======== Record excerpts
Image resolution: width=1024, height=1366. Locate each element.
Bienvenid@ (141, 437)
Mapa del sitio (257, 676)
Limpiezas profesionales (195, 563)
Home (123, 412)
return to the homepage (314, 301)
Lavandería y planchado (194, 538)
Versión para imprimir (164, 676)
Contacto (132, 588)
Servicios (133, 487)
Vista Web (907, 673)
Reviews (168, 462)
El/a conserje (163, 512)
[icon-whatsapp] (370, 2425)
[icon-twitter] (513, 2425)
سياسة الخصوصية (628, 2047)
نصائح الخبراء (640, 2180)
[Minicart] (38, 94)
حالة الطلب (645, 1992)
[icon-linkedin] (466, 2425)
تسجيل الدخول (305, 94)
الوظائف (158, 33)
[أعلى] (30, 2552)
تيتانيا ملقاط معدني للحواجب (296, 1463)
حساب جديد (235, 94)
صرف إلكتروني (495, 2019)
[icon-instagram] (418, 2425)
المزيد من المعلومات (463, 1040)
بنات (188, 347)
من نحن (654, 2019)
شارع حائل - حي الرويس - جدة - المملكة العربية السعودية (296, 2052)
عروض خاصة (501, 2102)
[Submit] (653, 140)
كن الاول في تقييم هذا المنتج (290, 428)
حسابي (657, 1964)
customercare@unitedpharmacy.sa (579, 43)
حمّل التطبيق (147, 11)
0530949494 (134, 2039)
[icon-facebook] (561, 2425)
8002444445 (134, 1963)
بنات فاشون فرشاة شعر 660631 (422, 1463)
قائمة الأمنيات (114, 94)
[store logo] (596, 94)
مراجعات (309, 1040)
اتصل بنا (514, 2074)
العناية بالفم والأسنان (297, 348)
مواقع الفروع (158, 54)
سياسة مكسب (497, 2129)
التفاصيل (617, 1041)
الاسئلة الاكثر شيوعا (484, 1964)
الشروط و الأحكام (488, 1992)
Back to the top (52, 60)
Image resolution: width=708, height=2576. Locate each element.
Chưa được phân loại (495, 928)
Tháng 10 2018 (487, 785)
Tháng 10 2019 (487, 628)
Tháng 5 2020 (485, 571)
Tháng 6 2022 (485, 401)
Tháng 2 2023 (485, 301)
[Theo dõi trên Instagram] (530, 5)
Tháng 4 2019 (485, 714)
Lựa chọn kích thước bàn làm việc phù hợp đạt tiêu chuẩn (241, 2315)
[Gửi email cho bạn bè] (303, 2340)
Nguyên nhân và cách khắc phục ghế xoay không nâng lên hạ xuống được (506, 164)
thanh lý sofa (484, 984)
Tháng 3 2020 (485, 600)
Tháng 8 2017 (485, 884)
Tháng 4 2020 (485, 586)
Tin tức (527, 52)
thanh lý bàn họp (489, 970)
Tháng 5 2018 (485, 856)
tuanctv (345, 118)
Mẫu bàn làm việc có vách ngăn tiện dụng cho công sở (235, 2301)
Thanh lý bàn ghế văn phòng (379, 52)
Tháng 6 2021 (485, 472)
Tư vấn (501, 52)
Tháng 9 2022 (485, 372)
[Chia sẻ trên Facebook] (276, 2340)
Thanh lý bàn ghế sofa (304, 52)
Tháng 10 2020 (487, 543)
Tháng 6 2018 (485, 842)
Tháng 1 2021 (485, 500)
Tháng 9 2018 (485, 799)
================
=== Your task ===
All lines above between those holding "حالة الطلب (645, 1992)" and "Tháng 10 2019 (487, 628)", inclusive, must be set down unchanged, and no other line may be included.

=== Solution for this problem ===
حالة الطلب (645, 1992)
[icon-linkedin] (466, 2425)
تسجيل الدخول (305, 94)
الوظائف (158, 33)
[أعلى] (30, 2552)
تيتانيا ملقاط معدني للحواجب (296, 1463)
حساب جديد (235, 94)
صرف إلكتروني (495, 2019)
[icon-instagram] (418, 2425)
المزيد من المعلومات (463, 1040)
بنات (188, 347)
من نحن (654, 2019)
شارع حائل - حي الرويس - جدة - المملكة العربية السعودية (296, 2052)
عروض خاصة (501, 2102)
[Submit] (653, 140)
كن الاول في تقييم هذا المنتج (290, 428)
حسابي (657, 1964)
customercare@unitedpharmacy.sa (579, 43)
حمّل التطبيق (147, 11)
0530949494 (134, 2039)
[icon-facebook] (561, 2425)
8002444445 (134, 1963)
بنات فاشون فرشاة شعر 660631 (422, 1463)
قائمة الأمنيات (114, 94)
[store logo] (596, 94)
مراجعات (309, 1040)
اتصل بنا (514, 2074)
العناية بالفم والأسنان (297, 348)
مواقع الفروع (158, 54)
سياسة مكسب (497, 2129)
التفاصيل (617, 1041)
الاسئلة الاكثر شيوعا (484, 1964)
الشروط و الأحكام (488, 1992)
Back to the top (52, 60)
Image resolution: width=708, height=2576. Locate each element.
Chưa được phân loại (495, 928)
Tháng 10 2018 (487, 785)
Tháng 10 2019 (487, 628)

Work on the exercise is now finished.